• _Work instruction_
Scanning the listing below, tally every line where the string "each" shows up, then state the count alone.

------ Input for this task

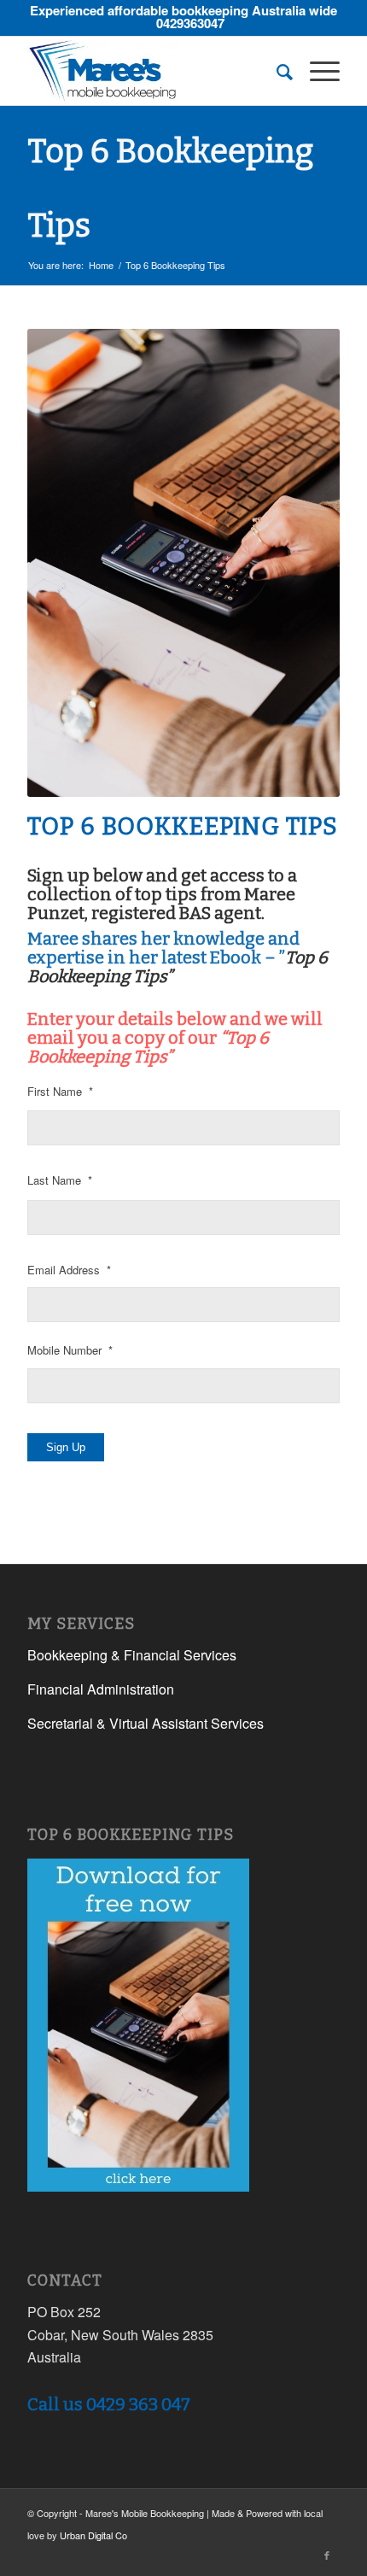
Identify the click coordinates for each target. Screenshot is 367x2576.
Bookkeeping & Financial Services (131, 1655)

------------
------ Input for this task

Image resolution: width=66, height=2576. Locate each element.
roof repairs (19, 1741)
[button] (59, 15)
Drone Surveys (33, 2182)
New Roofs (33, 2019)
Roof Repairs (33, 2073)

------------

• _Expected output_
2